:: Records ::
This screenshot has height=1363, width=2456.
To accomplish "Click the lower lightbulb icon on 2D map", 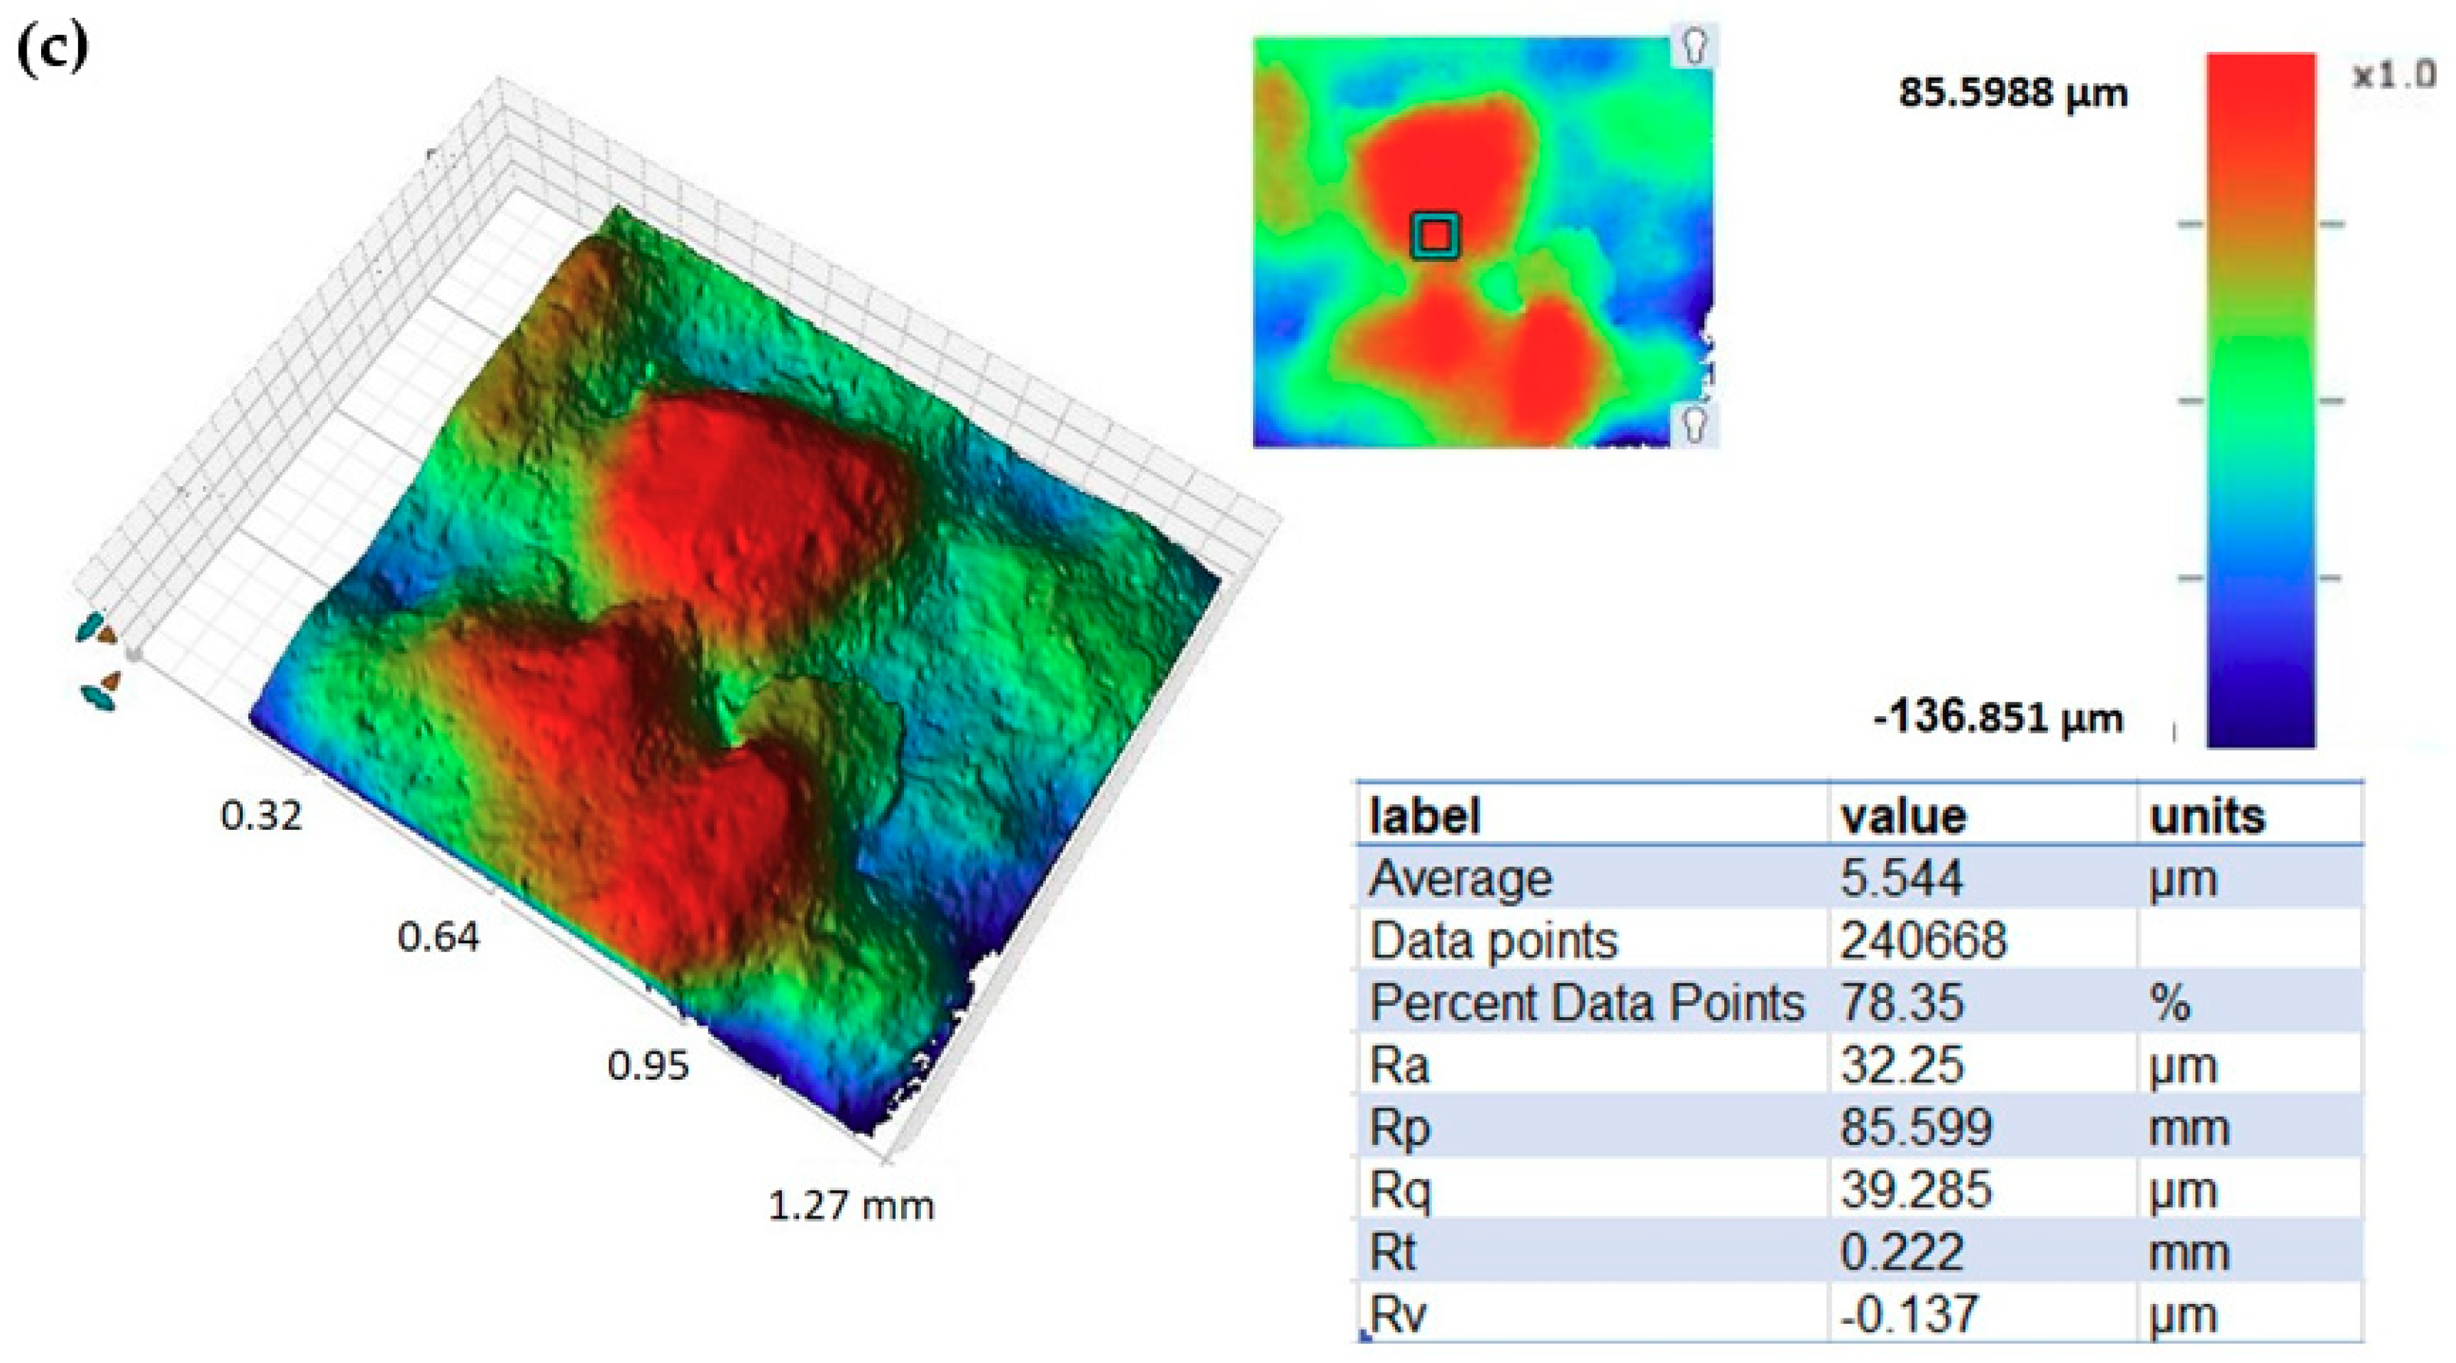I will click(x=1694, y=423).
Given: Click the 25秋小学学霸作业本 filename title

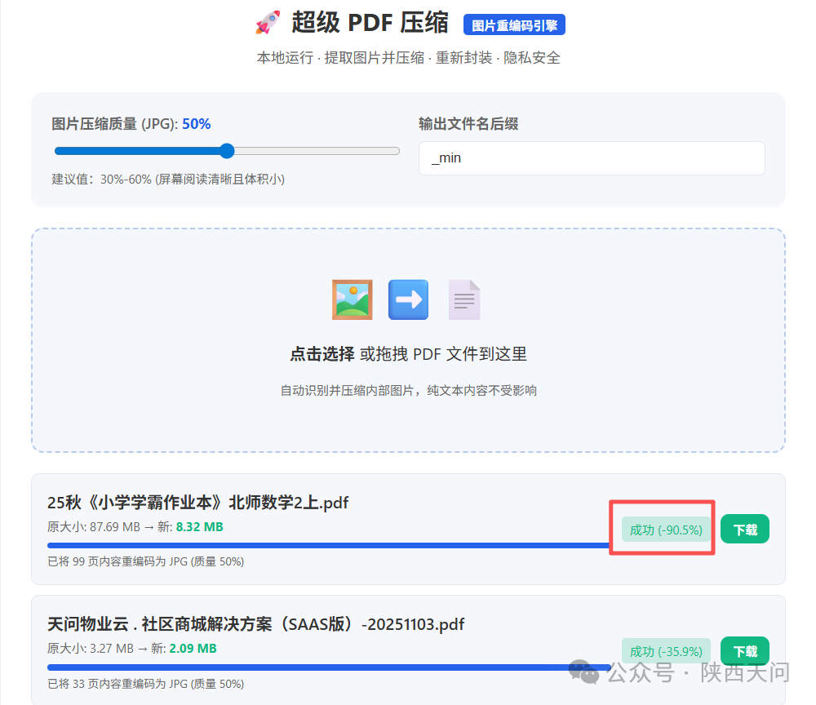Looking at the screenshot, I should click(x=197, y=503).
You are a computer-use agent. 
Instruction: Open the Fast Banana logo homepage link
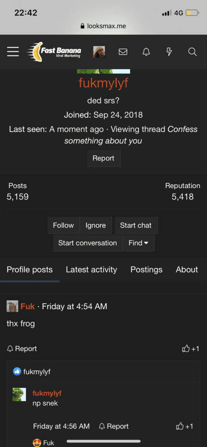click(x=54, y=51)
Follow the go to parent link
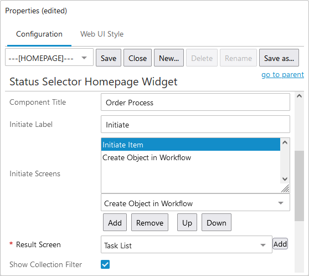Image resolution: width=309 pixels, height=276 pixels. (x=282, y=75)
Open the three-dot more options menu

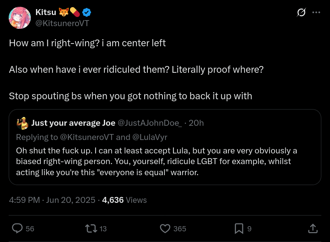[x=316, y=12]
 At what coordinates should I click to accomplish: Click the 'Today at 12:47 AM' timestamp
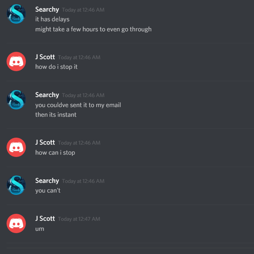click(79, 219)
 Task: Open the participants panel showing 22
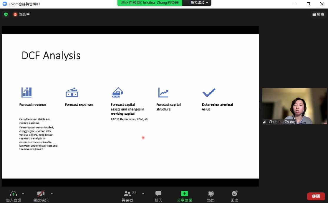[127, 194]
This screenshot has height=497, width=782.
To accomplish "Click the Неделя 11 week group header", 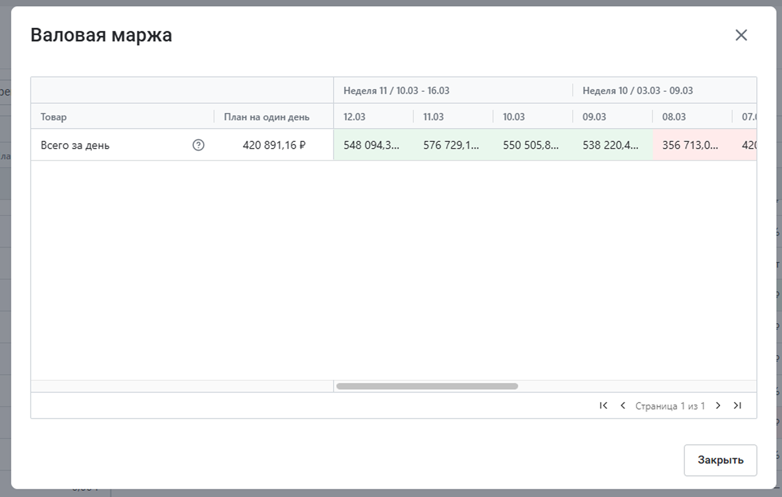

:: The exercise ::
Reproduce verbatim the records from the line containing "At what coordinates" through the end of the records, inclusive, omitting the pictures.

:: Result of this task ::
 At what coordinates should I click to accomplish: Click the 'Today at 12:47 AM' timestamp
click(79, 219)
 Task: Open the participants panel showing 22
[127, 194]
This screenshot has height=497, width=782.
To accomplish "Click the Неделя 11 week group header", 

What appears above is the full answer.